> [ACTIVITY] No record may be omitted; give all of them again exactly.

===

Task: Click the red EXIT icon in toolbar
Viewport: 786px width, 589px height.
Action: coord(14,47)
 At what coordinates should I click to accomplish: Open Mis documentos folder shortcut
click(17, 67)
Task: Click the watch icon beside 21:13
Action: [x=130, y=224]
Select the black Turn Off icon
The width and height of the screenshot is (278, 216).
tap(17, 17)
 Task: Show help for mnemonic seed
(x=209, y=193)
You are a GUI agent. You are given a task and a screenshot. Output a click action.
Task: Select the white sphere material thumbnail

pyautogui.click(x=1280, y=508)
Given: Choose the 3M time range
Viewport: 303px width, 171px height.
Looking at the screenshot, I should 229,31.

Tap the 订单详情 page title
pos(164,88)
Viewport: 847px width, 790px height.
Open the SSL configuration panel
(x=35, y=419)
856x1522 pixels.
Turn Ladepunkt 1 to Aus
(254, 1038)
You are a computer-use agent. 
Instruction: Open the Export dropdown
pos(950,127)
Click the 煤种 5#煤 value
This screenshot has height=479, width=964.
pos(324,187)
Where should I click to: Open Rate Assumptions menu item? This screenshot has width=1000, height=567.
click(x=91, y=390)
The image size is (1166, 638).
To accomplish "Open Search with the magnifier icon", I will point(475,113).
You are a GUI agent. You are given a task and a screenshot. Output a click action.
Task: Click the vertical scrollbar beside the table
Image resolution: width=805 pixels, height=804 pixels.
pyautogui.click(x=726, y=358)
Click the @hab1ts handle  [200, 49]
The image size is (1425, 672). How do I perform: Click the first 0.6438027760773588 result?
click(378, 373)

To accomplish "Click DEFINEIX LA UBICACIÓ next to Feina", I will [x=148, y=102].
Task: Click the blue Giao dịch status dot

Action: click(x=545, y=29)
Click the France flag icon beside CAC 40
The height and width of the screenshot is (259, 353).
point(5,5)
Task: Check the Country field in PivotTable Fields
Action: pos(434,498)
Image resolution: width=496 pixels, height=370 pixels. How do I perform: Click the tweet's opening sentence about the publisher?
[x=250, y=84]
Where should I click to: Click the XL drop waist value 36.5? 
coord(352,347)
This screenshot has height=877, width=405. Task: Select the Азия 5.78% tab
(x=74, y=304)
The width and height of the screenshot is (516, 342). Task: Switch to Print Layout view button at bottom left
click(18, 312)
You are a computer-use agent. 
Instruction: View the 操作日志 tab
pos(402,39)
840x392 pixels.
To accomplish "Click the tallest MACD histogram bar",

===

> [WORKED SOLUTION]
Task: Click the red EXIT icon in toolbar
Viewport: 786px width, 589px height.
Action: coord(14,47)
 At what coordinates should I click to accomplish: Open Mis documentos folder shortcut
click(17, 67)
Task: Click the watch icon beside 21:13
Action: [x=130, y=224]
Select the black Turn Off icon
The width and height of the screenshot is (278, 216).
tap(17, 17)
 Task: Show help for mnemonic seed
(x=209, y=193)
You are a GUI agent. You are given a task and a screenshot. Output a click action.
Task: Select the white sphere material thumbnail

pyautogui.click(x=1280, y=508)
Given: Choose the 3M time range
Viewport: 303px width, 171px height.
Looking at the screenshot, I should 229,31.

Tap the 订单详情 page title
pos(164,88)
Viewport: 847px width, 790px height.
Open the SSL configuration panel
(x=35, y=419)
856x1522 pixels.
Turn Ladepunkt 1 to Aus
(254, 1038)
You are a computer-use agent. 
Instruction: Open the Export dropdown
pos(950,127)
Click the 煤种 5#煤 value
This screenshot has height=479, width=964.
pos(324,187)
Where should I click to: Open Rate Assumptions menu item? This screenshot has width=1000, height=567.
click(x=91, y=390)
The image size is (1166, 638).
To accomplish "Open Search with the magnifier icon", I will point(475,113).
You are a GUI agent. You are given a task and a screenshot. Output a click action.
Task: Click the vertical scrollbar beside the table
Image resolution: width=805 pixels, height=804 pixels.
pyautogui.click(x=726, y=358)
Click the @hab1ts handle  [200, 49]
The image size is (1425, 672). How do I perform: Click the first 0.6438027760773588 result?
click(378, 373)

To accomplish "Click DEFINEIX LA UBICACIÓ next to Feina", I will [x=148, y=102].
Task: Click the blue Giao dịch status dot

Action: click(x=545, y=29)
Click the France flag icon beside CAC 40
The height and width of the screenshot is (259, 353).
point(5,5)
Task: Check the Country field in PivotTable Fields
Action: pos(434,498)
Image resolution: width=496 pixels, height=370 pixels. How do I perform: Click the tweet's opening sentence about the publisher?
[x=250, y=84]
Where should I click to: Click the XL drop waist value 36.5? 
coord(352,347)
This screenshot has height=877, width=405. Task: Select the Азия 5.78% tab
(x=74, y=304)
The width and height of the screenshot is (516, 342). Task: Switch to Print Layout view button at bottom left
click(18, 312)
You are a computer-use agent. 
Instruction: View the 操作日志 tab
pos(402,39)
840x392 pixels.
To accomplish "Click the tallest MACD histogram bar",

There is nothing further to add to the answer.